Politiker bei Twitter – gefangen in der Filterbubble?

Politik findet heutzutage nicht mehr nur im Plenarsaal statt, sondern auch in sozialen Netzwerken wie Twitter. Mehr als die Hälfte der Mitglieder des Bundestages (MdB) sind bei Twitter aktiv: Hier folgt man den Politik-Kollegen, propagiert die eigenen Standpunkte und kritisiert die der politischen Konkurrenz.

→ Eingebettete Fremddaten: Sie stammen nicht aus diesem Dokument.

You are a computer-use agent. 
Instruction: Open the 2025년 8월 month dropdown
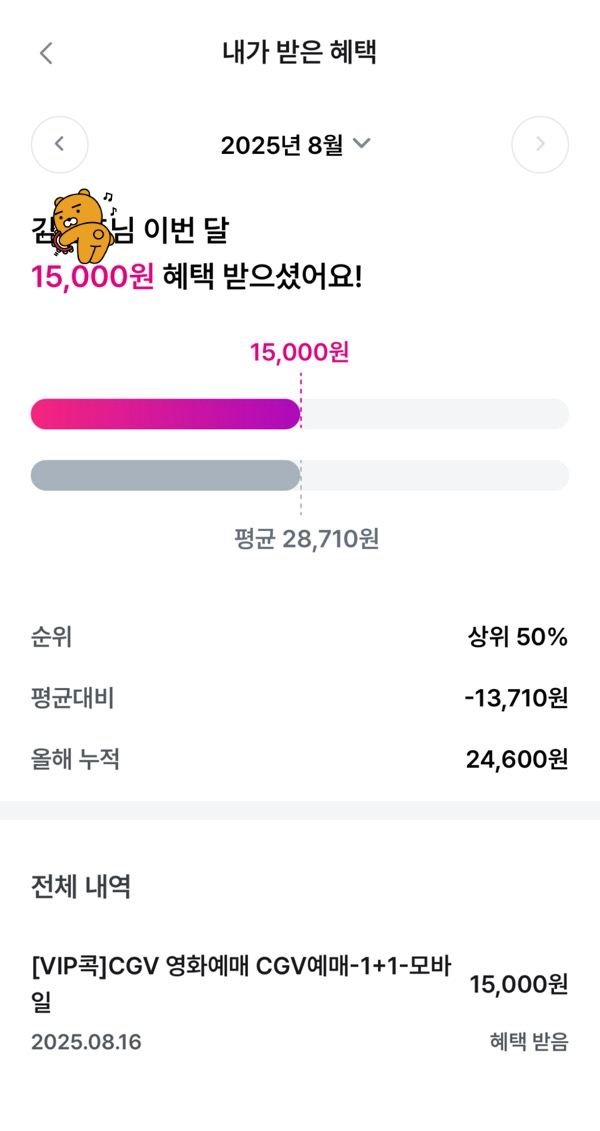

Um einen Überblick über das Netzwerk zu behalten, hat die forschungsbasierte Beratungsagentur pollytix strategic research gmbh mit dem MdB-Twitter-Netzwerk ein interaktives Tool entwickelt. Es zeigt auf, wer wem folgt – und wer wem nicht und dass auch die Bundestagabgeordneten Gefahr laufen, in ihrer eigenen Filterbubble gefangen zu bleiben.

In Deutschland stellt Twitter das wichtigste Medium für politische Entscheidungsträger dar: Hier werden Stellungnahmen abgegeben sowie politische Vorstöße kommuniziert und diskutiert. Twitter ist sozusagen der Bundestag unter den sozialen Netzwerken, wobei Beziehungen und Interaktionen zwischen den MdBs durch Followerschaften, Retweets und Kommentare für die Öffentlichkeit bestens sichtbar sind. Gerade Twitter-Follower-Beziehungen sagen viel über soziale Stellung und politische Bedeutung aus: Wen betrachten Politiker in ihren eigen Reihen als so relevant, dass sie auch bei Twitter keine Äußerung verpassen wollen? Wessen 140-Zeichen-Ergüsse laufen ins Leere?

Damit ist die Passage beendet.